Radical lawmaker José Cano, representing Tucumán province, following a similar line to Sanz’s, said that the UNEN coalition “should not be exclusionary” and that alliances with parties that also adhere to the “principles that have to do with the role of the state, and the UNEN perspective on the things that must be changed so that in Argentina we have positive institutions, policies of state and legal security” should be sought. He added that “it makes sense to find agreements, to open up the UNEN space to other political parties.”
Cano also emphasized the importance of consolidating the UNEN Broad Front, which will be formally launched on Tuesday, and which help establish the programmatic principles that will guide the coalition on the way to the PASO primaries in 2015.
In response, PRO lawmaker Patricia Bullrich, said that “We have embarked upon a path of growth, and as Unión PRO grows, the voices in the UNEN Broad Front calling for an agreement grow louder,” before adding that any deal would depend on the will “of those who are promoting such a deal.”
Bullrich also minimized the immediacy of any deal, saying “we will see if they are mature enough to understand or not that need. Up to now it’s just talk, our priority isn’t there because it isn’t up to us.”
Not an Alliance re-run
The talk of coalitions and agreements was also tempered by Radicals seeking to put distance with the current UNEN Broad Front and the UCR-Frepaso coalition known as the Alliance that won the presidential election in 1999 only to see its president, Fernando de la Rúa resign during the financial crisis of 2001.
Former vice-president Julio Cobos, who had earlier this week said that “conditions are right” for an eventual electoral pact with the PRO, yesterday sought to differentiate the new grouping by saying that “they are different things, and different circumstances. Before there wasn’t a dissident Peronism, and the country is in a different situation. The government has to reformulate either its economic or social policy. Comparisons are odious.”

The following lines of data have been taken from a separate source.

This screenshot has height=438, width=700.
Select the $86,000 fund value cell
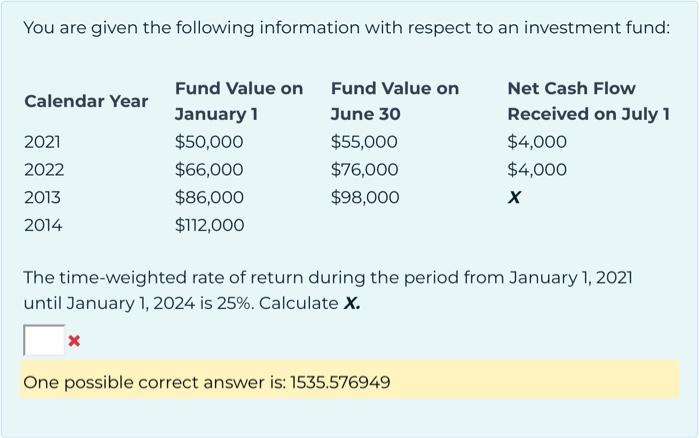[208, 198]
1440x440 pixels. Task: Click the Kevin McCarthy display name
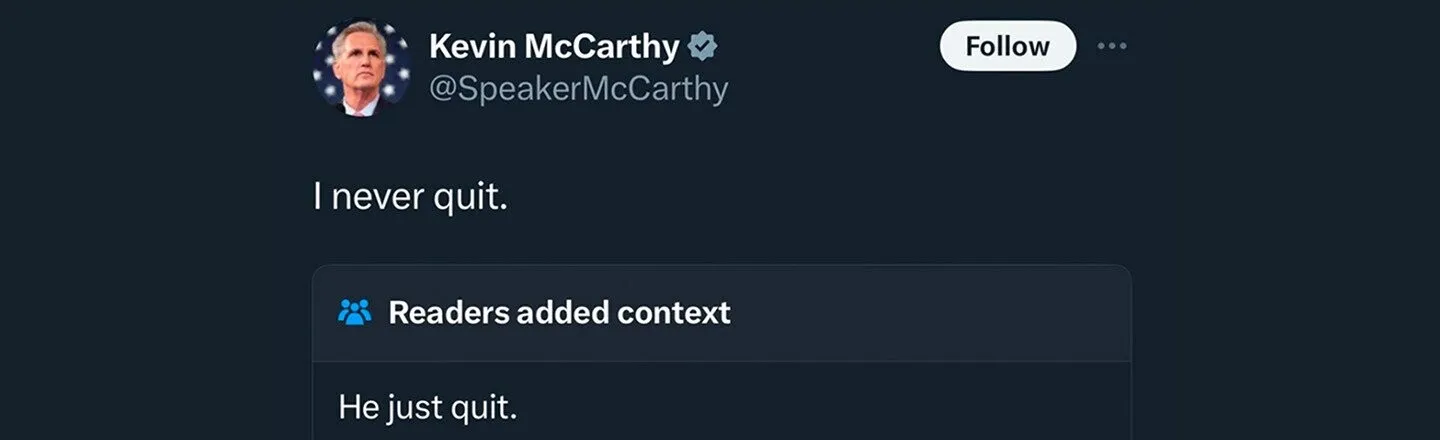554,46
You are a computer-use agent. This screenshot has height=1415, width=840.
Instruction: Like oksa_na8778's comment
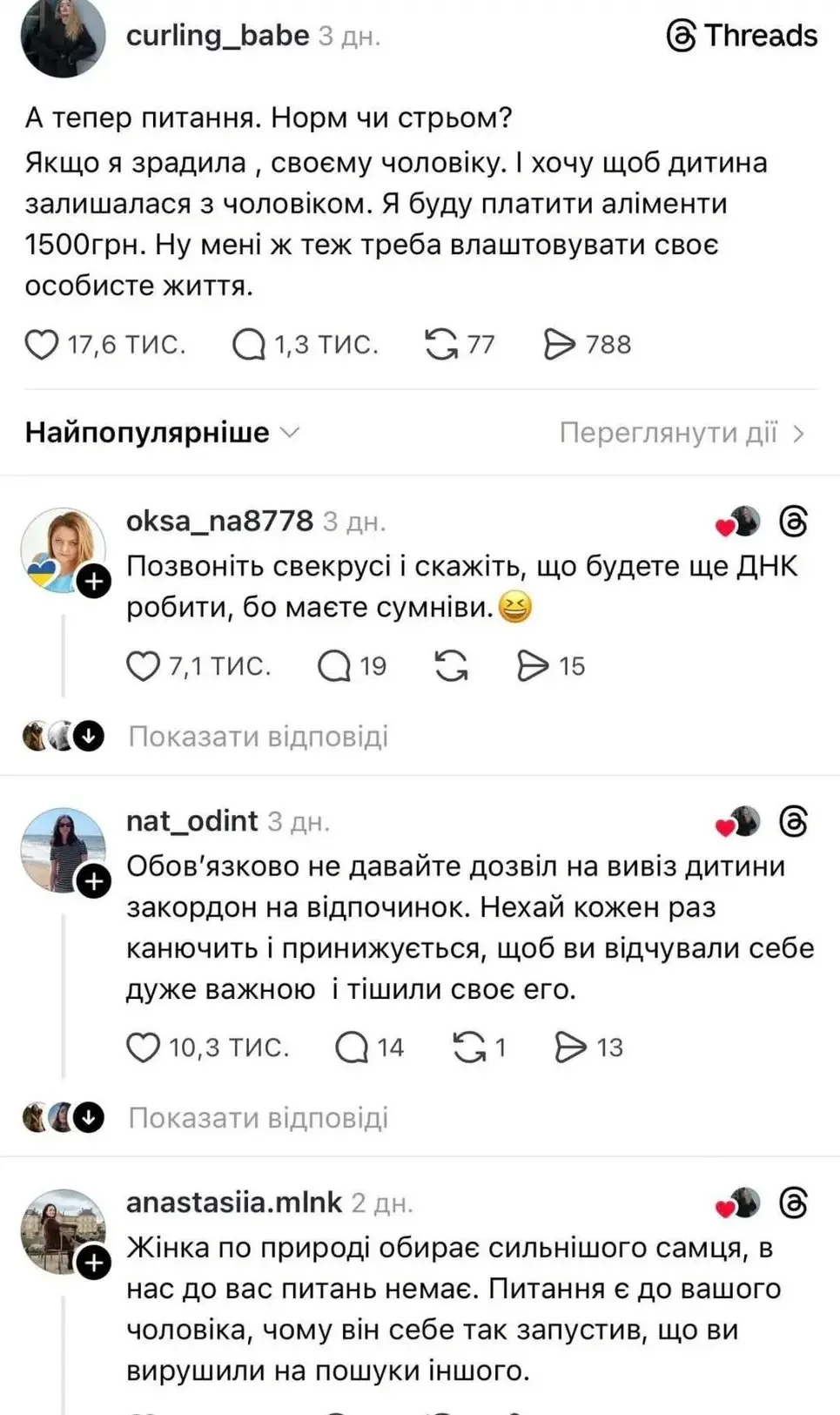pyautogui.click(x=144, y=666)
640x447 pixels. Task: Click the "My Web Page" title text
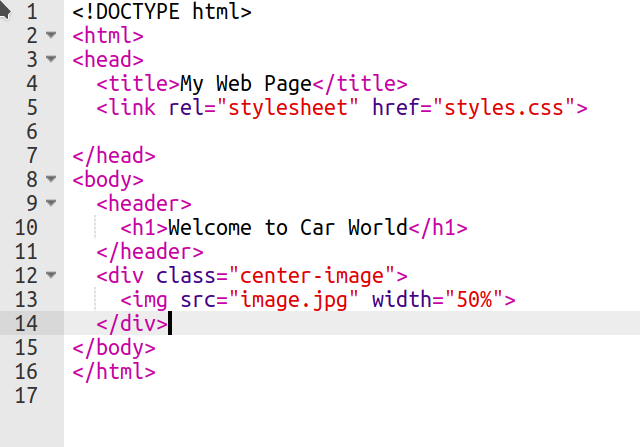246,84
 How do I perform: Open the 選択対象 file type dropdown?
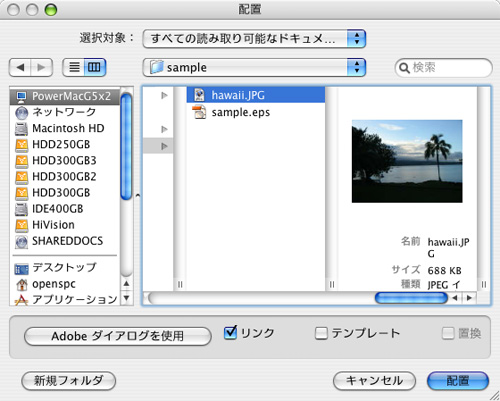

Senator Solanas echoed that sentiment as he portrayed the UNEN Broad Front in a different light, explaining that “it is a more comprehensive front... Experience makes a difference. The Alliance was not in vain. I think that that a good part of the participants are aware of the risks of a coalition government.”
The UNEN Broad Front will formally bring together representatives from the Radical Party, Socialist Party, Civic Coalition, Proyecto Sur, GEN, Libres del Sur, Frente Cívico (Córdoba), the Authentic Socialist Party and Suma+, and will include the presentation of a joint political agenda.